There is no good way forward. had the SunJCE in earlier JDKs supported AES/GCM or AES/CCM, I would have rewritten the ESAPI crypto in 2.0.0.0 to only support authenticated encryption. Since they didn't, I threw together an encrypt-then-MAC hack which has really outlived its usefulness. Once we finally decide to stop supporting JDK 7 in ESAPI though, I may very well burn the current crypto to the ground with no backward compatibility path at all. (So, all 4 or 5 projects using ESAPI crypto, start your complaints now while there is still time.
<sarcasm/>
@kwwall At this stage I believe that maintaining this backwards compatibility is only negatively impacting any future development of ESAPI. What you might want to do is to get rid of the crypto in new ESAPI at all, as it's much better implemented in Tink and libsodium. People who need the old crypto can just stick to the esapi-legacy library. If the new library is renamed (e.g. esapi-lite) they can be used in parallel.
@kravietz Yeah, my plan for eventually would be to replace swap out the current implementation with Google Tink. (I just added Tink as a recommendation for strong crypto on the 'Should I use ESAPI?' tab.) That said, I think for frameworks, maintaining a backward compatibility path is extremely important, and even if ESAPI were to provide some conversion routines to assist with that, it would still be very painful. If one is using ESAPI crypto at all, it is probably being used to store data-at-rest in databases, etc. And if one has a DB table with a column of encrypted SSNs (say), it is not a trivial task to simply replace one encrypted column with one of a different format. And when you have a half dozen or more applications all accessing those encrypted SSNs and all needing to be lock-step with some new ESAPI version, that's a very hard problem. I don't have any good answers. We might be able to provide some help in terms of some helper utilities, that that doesn't replace lots of planning and extensive testing. So it's the conversion of old encrypted data to the new format that is a real PITA, especially if you have lots of applications that access that encrypted data. That's hard to automate.
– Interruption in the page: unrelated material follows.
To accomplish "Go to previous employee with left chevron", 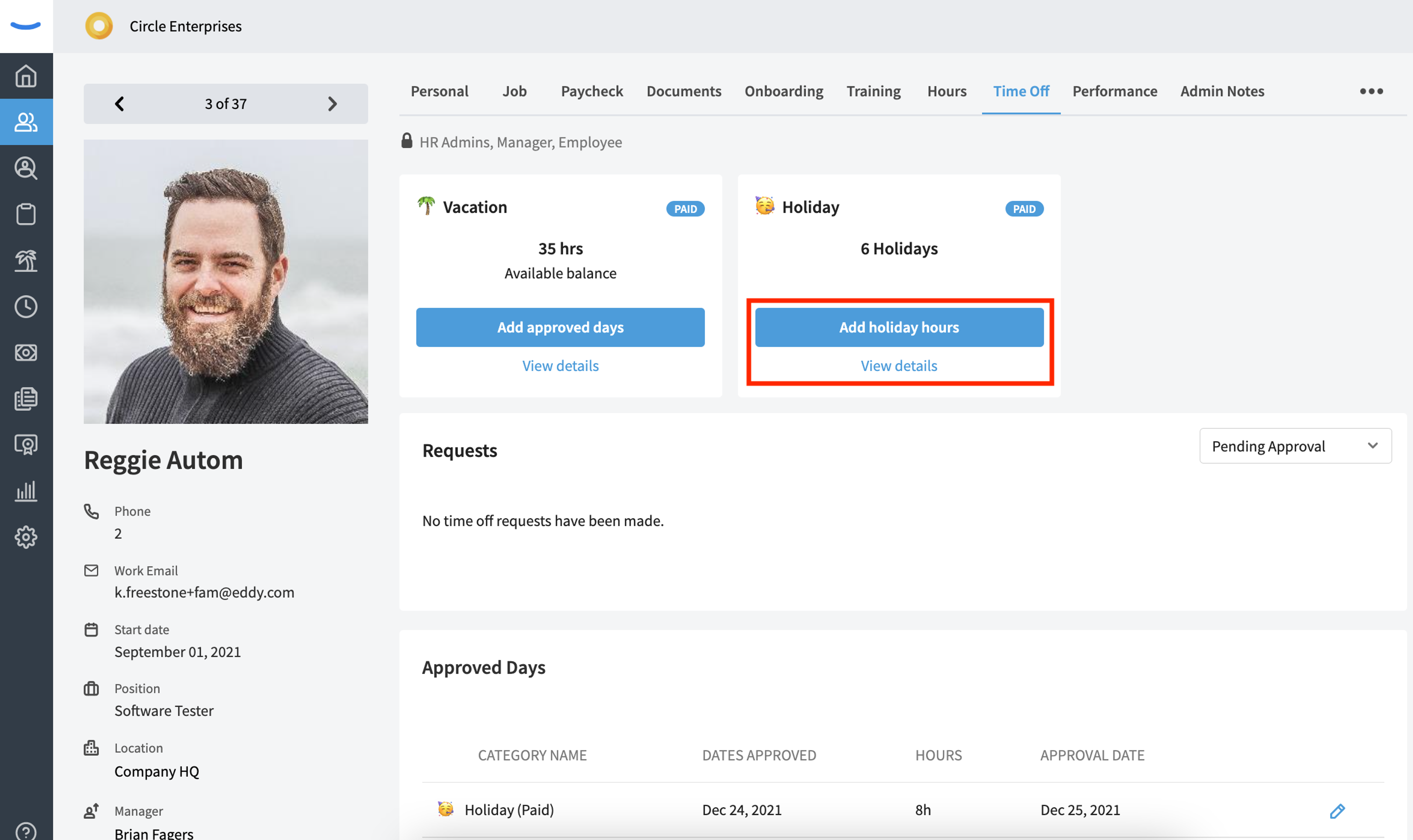I will [120, 104].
P.S.- As great as I think that DJB's NaCl and the libsodium fork of NaCl is, I don't think it would be accepted by a lot of Java shops in corporations. I've worked in corporations where they do not allow any JNI solutions or libraries in their JavaEE shops. (Mostly, because of a paranoid concern about memory leaks.)
@kwwall That's why I believe having separate esapi-legacy and esapi-new/light might be a good solution to this problem:
- Install esapi-new to use all the new and shiny features
- Need to decrypt those old fields? Keep esapi-legacy in your dependencies.
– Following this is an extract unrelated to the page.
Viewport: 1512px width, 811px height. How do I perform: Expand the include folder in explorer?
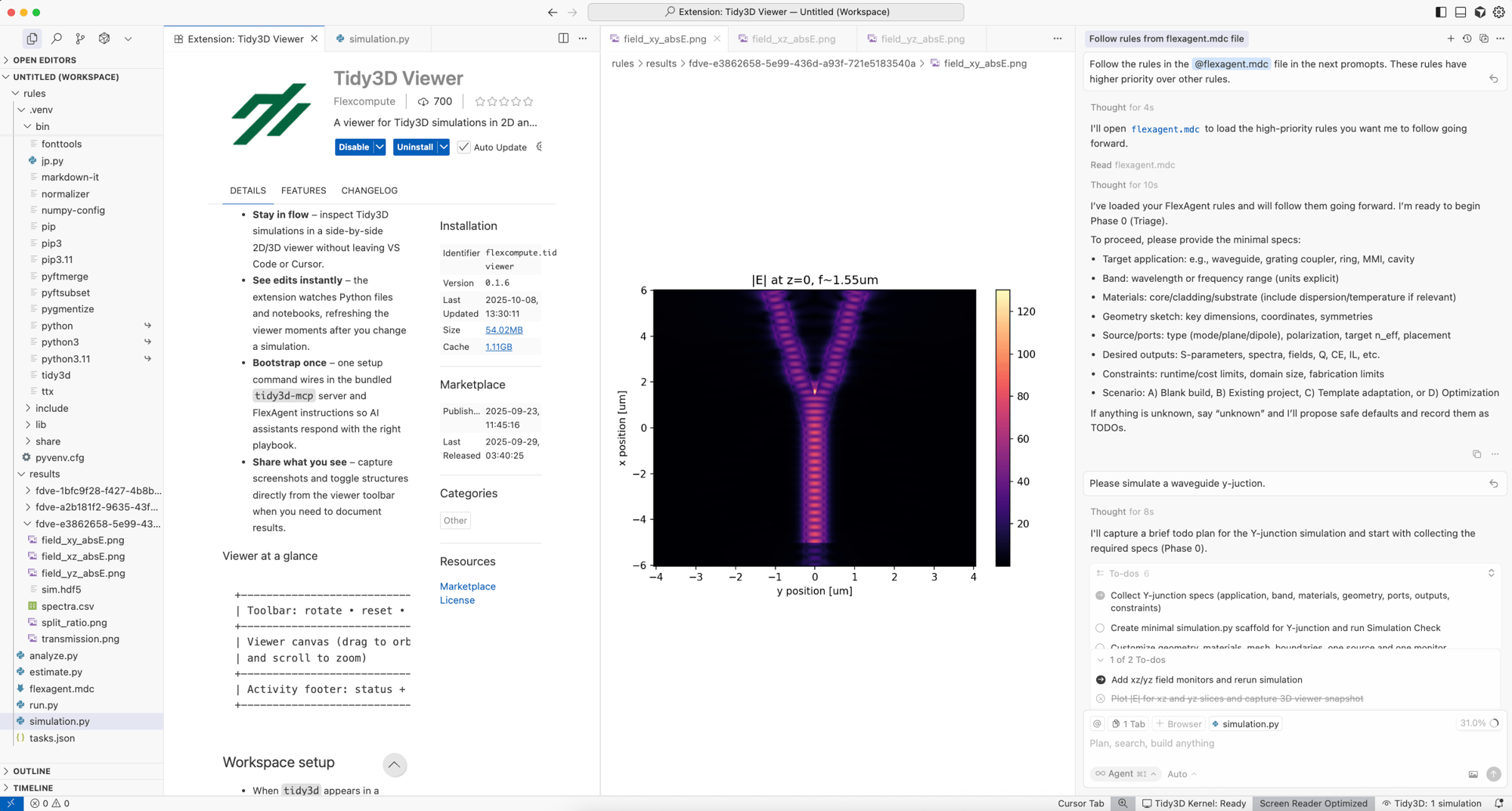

"esapi-new" as you are calling it is going to be a complete rewrite... what we have been referring to as ESAPI 3.0. The plan is to make it much more modular rather than the monolithic beast that it now is. So given that, we still have a lot of clean up to do in "esapi-java-legacy".
-kevin
Blog: http://off-the-wall-security.blogspot.com/ | Twitter: @KevinWWall NSA: All your crypto bit are belong to us.
On Wed, Aug 22, 2018, 16:20 Paweł Krawczyk [email protected] wrote:
@kwwall https://github.com/kwwall That's why I believe having separate esapi-legacy and esapi-new/light might be a good solution to this problem:
- Install esapi-new to use all the new and shiny features
- Need to decrypt those old fields? Keep esapi-legacy in your dependencies.